## WHAT YOU HAVE TO DO
Only one stretch of the data below is wanted: the lines from the one with "Image resolution: width=609, height=2576." through the one with "2 [button] (312, 1853)", repeated exactly.

==== INFORMATION SUPPLIED ====

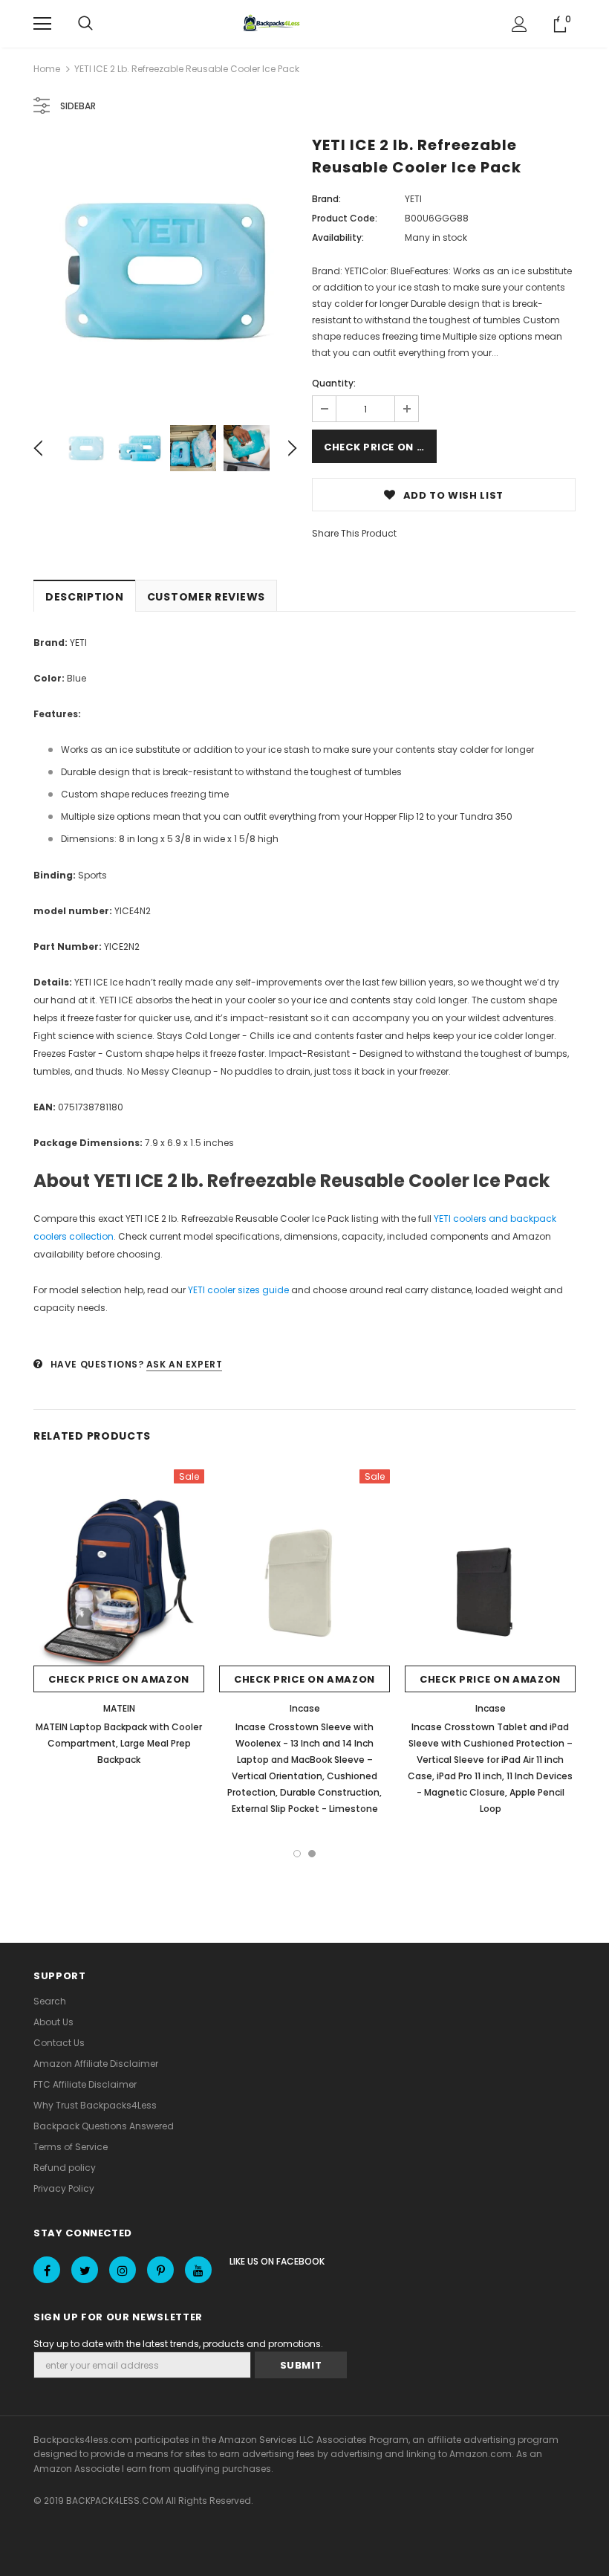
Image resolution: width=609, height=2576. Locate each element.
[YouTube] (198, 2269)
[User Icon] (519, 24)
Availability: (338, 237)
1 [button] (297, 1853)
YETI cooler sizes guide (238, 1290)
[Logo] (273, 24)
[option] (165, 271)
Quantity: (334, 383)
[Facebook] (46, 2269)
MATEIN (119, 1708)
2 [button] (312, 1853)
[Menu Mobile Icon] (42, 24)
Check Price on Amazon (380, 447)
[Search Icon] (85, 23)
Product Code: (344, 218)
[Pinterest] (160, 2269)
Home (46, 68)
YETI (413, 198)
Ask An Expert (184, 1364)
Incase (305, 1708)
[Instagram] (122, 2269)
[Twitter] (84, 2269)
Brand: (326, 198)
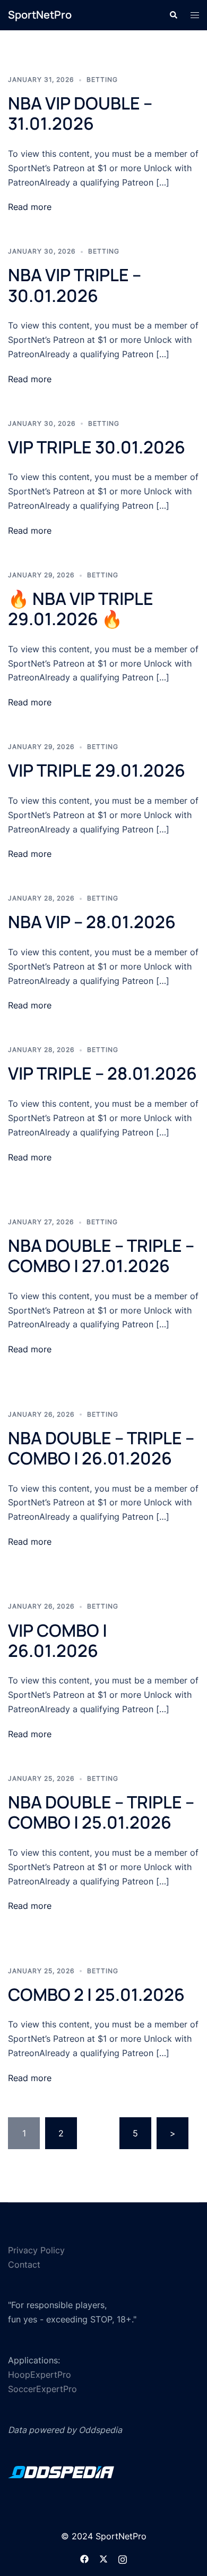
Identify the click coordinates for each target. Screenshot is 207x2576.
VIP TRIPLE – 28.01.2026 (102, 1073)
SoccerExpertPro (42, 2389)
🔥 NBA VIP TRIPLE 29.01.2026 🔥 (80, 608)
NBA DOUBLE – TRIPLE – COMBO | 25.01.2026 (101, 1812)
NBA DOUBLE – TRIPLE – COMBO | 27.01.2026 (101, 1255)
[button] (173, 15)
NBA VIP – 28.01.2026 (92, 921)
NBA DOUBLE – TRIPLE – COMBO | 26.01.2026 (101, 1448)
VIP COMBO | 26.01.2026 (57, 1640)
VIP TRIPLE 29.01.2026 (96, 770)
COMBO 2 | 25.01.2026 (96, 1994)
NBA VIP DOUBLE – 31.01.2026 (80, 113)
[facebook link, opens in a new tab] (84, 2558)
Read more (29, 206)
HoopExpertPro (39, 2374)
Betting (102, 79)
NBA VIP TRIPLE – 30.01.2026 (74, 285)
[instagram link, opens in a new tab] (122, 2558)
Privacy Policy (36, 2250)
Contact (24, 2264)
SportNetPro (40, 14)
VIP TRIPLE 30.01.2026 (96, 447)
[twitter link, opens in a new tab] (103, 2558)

====
==== INFORMATION SUPPLIED ====

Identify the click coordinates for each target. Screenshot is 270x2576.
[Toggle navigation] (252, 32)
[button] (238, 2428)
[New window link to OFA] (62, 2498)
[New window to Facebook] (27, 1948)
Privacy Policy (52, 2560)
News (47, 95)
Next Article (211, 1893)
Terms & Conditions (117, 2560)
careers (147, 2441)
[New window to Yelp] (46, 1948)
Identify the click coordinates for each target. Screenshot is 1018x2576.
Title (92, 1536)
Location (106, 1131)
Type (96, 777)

====

## EXPECTED ANSWER
Image resolution: width=609, height=2576. Locate each element.
[YouTube] (198, 2269)
[User Icon] (519, 24)
Availability: (338, 237)
1 [button] (297, 1853)
YETI cooler sizes guide (238, 1290)
[Logo] (273, 24)
[option] (165, 271)
Quantity: (334, 383)
[Facebook] (46, 2269)
MATEIN (119, 1708)
2 [button] (312, 1853)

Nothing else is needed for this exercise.